Bestünde ein ernsthaftes Interesse an uns Betroffenen, würde die Politik sich um abgestufte Prioritäten kümmern. Ein würdevoller Umgang mit Patienten würde dann an erster Stelle stehen, gefolgt von langfristigen Maßnahmen wie Forschung und infrastrukturellen Änderungen. Es würden Maßnahmen ergriffen, die unsere immer anhaltende Demütigung und schadhafte Behandlungen sofort beenden, damit wir auch eine Chance haben, von zukünftigen Forschungsergebnissen zu profitieren.

Stattdessen zeigt diese Videobotschaft einmal mehr, dass unsere Würde keine Rolle spielt. Wir bekommen keine Hilfe, wir werden lediglich (wenn überhaupt) in ein neues, sehr vage formuliertes und realitätsfremdes bürokratisches Konstrukt gesteckt. Keine der Aussagen ist geeignet, eine belastbare Zukunftsperspektive für uns zu entwickeln, wirklich spürbare Entlastungen bleiben komplett außen vor. Alle Maßnahmen sind so langfristig angelegt, dass bei ihrer Umsetzung mit ziemlicher Sicherheit jemand anderes seinen Kopf dafür herhalten wird müssen, wirkliche Verantwortung für das Leid der heute Betroffenen wird nicht übernommen. Die Erkenntnis, dass das heutige System uns nicht nur nicht hilft, sondern vielfach sogar massiv schadet, fehlt völlig. Die Einsicht, dass falsche Methoden und Denkweisen der Verantwortlichen maßgeblich an der durch Studienergebnisse belegten extrem niedrigen Lebensqualität beteiligt sind, ist nirgends zu finden. Es wird keinerlei Verantwortung für dieses Systemversagen übernommen, es wird noch nicht einmal erwähnt. Stattdessen wird mit Nebelkerzen in Form verletzlicher Minderheiten geblendet, so wie wir das derzeit überall in der Politik erleben.
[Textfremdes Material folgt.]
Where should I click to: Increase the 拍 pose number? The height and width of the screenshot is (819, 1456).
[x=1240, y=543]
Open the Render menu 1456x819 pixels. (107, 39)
Liebe Frau Warken, hier ein paar Tipps für sofort wirksame Maßnahmen:

  • verpflichtende Aufklärung für medizinisches Personal, insbesondere Hausärzte, Psychotherapeuten und Neurologen
  • sofortige Anpassungen der Richtlinien zur Begutachtung auf den aktuellen Forschungsstand
  • sofortige Freigabe von etablierten Off-Label-Präparaten zur Kostenübernahme durch die GKV
  • schnellstmögliche Anpassung von Reha-Leitlinien
  • Verbesserung der Abrechenbarkeit von ME/CFS-spezifischen Behandlungsformen durch Hausärzte (Telemedizin / Hausbesuche)
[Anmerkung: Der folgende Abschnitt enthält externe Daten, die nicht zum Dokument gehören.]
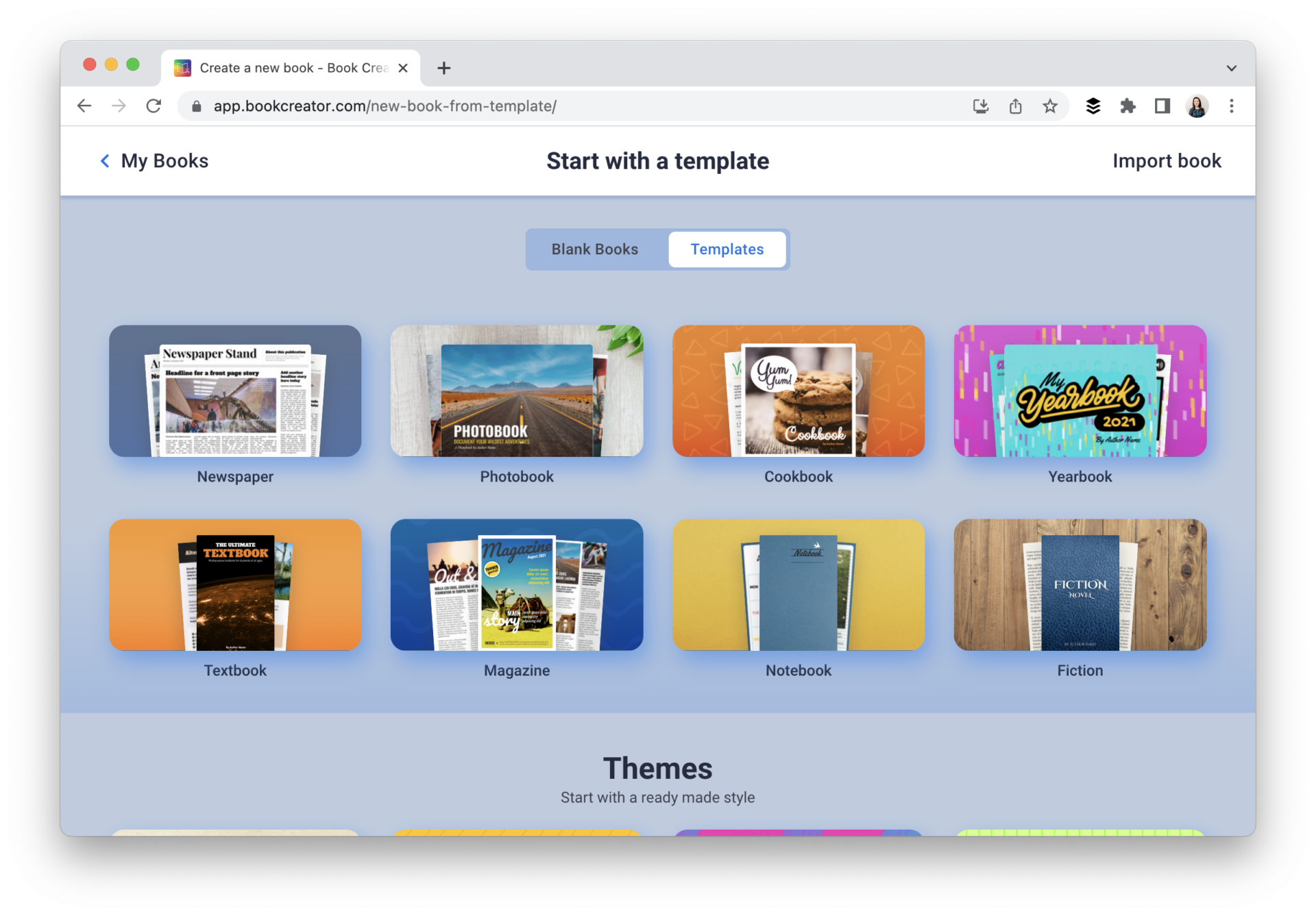Screen dimensions: 1316x916
Task: Open the side panel icon in the toolbar
Action: coord(1162,106)
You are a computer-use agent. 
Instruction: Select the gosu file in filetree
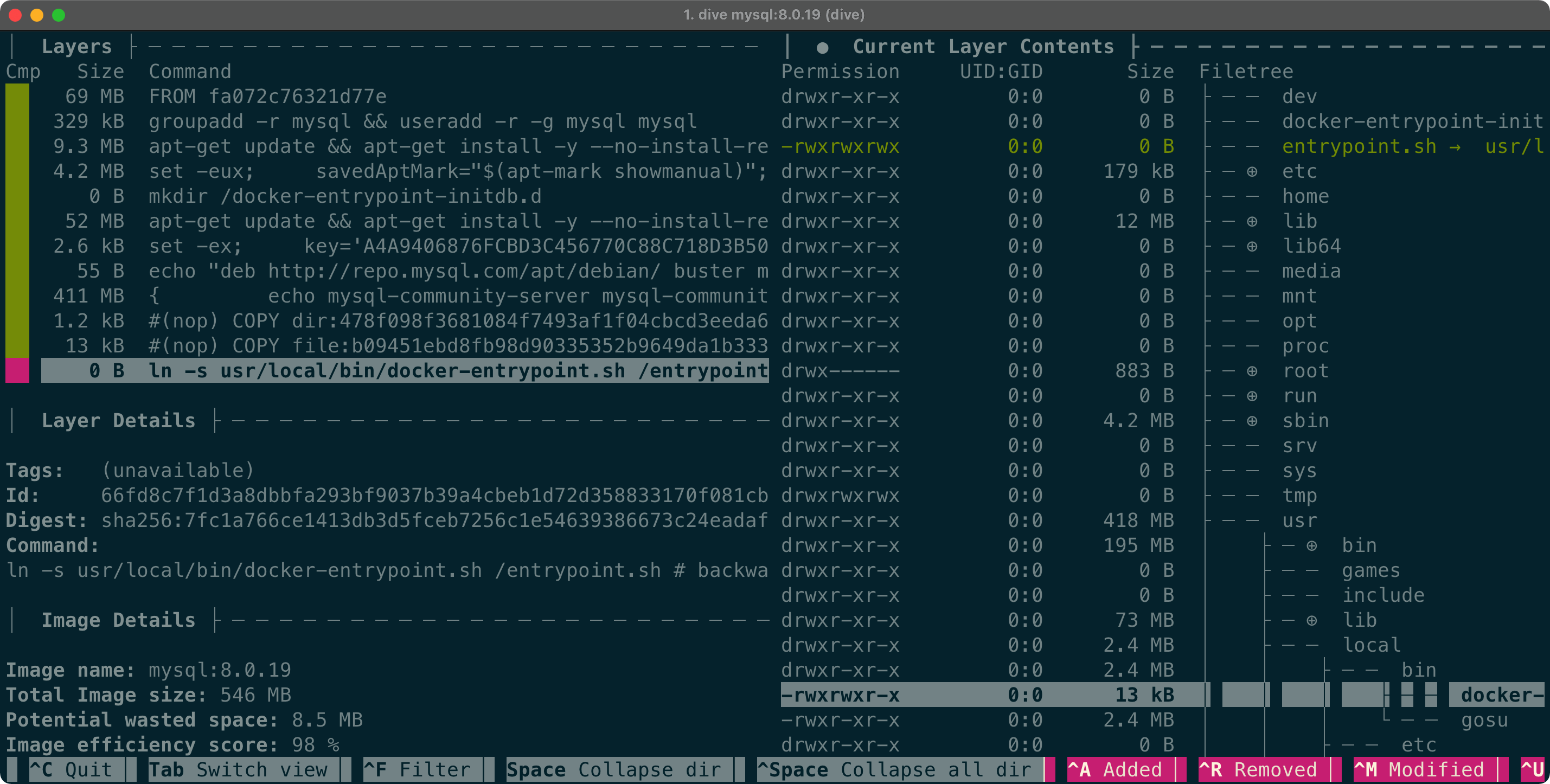(x=1484, y=719)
Diese Maßnahmen würden zeitnah zu einer Verbesserung unserer Situation beitragen. Sie würden dafür Sorgen, dass der tatsächliche Bedarf genau so wie mögliche Behandlungserfolge systematisch erfassbar würden. Sie würden helfen zu verhindern, dass Menschen mangels Behandlung ihre Arbeitsfähigkeit dauerhaft verlieren, und sie würden denen, bei denen es bereits zu spät ist Möglichkeiten eröffnen, ihren Zustand zu stabilisieren oder sogar zu verbessern. Solange diese wenigen Punkte nicht umgesetzt sind, macht Forschung aus meiner Sicht wenig Sinn, denn zunächst muss doch im System ME/CFS als Krankheit akzeptiert und Behandlung möglich gemacht werden.